##### Record list #####

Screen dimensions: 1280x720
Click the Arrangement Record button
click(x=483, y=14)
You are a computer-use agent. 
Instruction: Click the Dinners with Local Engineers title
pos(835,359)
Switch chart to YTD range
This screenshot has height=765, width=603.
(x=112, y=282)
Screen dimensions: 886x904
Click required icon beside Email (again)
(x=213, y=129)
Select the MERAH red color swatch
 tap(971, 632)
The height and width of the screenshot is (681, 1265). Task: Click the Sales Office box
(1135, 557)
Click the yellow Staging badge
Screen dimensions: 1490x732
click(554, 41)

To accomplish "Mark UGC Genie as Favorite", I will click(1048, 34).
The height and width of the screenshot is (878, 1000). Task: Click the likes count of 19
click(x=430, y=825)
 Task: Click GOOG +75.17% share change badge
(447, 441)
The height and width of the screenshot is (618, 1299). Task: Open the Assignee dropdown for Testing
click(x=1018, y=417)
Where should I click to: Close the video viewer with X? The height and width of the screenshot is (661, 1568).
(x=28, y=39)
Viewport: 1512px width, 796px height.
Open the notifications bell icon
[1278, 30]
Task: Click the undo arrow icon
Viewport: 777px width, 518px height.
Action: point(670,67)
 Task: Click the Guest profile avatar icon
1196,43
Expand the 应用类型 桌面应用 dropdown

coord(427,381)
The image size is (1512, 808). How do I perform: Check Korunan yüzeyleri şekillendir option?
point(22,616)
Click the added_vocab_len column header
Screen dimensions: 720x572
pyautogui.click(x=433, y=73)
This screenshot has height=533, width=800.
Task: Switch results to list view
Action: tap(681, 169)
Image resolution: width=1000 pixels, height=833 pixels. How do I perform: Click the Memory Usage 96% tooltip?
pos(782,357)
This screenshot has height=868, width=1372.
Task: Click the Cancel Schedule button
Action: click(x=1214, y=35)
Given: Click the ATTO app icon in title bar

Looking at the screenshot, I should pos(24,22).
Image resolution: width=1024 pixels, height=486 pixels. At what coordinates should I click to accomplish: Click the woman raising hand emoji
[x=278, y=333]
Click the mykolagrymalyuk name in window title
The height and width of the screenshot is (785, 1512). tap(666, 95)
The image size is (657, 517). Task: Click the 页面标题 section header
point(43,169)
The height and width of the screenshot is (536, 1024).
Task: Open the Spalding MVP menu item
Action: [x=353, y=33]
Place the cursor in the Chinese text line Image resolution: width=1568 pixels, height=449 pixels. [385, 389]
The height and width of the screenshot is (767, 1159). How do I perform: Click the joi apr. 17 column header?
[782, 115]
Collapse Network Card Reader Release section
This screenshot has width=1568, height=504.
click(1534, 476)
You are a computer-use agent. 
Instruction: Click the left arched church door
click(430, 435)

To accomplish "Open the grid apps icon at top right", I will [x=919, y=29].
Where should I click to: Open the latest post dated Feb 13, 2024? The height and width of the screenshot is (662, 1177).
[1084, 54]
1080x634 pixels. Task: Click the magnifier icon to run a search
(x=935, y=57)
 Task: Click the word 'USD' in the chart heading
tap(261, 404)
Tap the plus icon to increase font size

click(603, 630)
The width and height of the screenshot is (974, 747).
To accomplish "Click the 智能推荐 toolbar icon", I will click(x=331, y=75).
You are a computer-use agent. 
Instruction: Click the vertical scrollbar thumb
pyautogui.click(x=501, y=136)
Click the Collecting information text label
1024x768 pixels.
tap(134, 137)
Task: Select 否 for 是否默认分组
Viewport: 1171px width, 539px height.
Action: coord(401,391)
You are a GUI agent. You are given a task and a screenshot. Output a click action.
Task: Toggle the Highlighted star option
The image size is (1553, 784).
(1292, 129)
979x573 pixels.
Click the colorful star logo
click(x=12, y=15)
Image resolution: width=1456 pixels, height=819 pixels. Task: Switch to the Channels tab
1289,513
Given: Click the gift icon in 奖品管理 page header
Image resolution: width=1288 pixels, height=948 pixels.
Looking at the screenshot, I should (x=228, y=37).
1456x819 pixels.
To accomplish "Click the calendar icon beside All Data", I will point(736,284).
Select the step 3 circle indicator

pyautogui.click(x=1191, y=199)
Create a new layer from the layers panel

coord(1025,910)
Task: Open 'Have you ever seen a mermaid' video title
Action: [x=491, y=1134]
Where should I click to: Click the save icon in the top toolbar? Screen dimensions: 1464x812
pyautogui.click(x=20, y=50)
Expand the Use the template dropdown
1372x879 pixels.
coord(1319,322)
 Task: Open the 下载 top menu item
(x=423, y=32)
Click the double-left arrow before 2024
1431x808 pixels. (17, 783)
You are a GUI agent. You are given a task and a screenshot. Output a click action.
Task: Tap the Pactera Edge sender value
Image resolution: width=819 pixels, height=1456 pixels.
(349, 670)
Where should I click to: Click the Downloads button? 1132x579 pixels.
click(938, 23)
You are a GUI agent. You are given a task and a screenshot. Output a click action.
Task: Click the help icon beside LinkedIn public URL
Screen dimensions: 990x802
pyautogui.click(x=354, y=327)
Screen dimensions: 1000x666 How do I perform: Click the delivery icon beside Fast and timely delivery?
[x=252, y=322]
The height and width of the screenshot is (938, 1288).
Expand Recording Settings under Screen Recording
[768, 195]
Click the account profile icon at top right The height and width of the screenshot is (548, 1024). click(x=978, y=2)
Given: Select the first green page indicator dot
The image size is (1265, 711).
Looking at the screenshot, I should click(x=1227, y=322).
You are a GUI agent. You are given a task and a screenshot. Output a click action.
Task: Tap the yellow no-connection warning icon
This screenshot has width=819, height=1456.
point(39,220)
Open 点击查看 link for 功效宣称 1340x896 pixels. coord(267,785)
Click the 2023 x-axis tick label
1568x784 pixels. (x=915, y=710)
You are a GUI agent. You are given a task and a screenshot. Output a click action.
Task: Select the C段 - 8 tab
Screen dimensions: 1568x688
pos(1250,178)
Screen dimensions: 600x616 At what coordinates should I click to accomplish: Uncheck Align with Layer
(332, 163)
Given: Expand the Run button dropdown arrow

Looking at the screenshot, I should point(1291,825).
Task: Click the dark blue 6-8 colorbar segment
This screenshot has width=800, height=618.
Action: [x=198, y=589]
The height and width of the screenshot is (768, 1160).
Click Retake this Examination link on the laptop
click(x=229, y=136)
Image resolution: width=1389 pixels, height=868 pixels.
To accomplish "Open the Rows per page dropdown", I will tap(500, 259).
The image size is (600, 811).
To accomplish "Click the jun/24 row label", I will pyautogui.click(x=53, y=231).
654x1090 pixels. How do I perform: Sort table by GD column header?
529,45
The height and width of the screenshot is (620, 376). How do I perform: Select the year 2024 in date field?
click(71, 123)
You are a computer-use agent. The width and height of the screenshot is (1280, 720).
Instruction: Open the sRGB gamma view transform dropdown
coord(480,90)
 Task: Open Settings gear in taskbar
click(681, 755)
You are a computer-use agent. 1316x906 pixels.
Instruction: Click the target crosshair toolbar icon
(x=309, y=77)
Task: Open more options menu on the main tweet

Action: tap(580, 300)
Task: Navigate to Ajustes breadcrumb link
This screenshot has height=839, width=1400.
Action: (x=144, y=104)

#####

Written task =>
How many lines in the items above contain the string "size"? Case counts. Reply with the number alone.

Correct output =>
6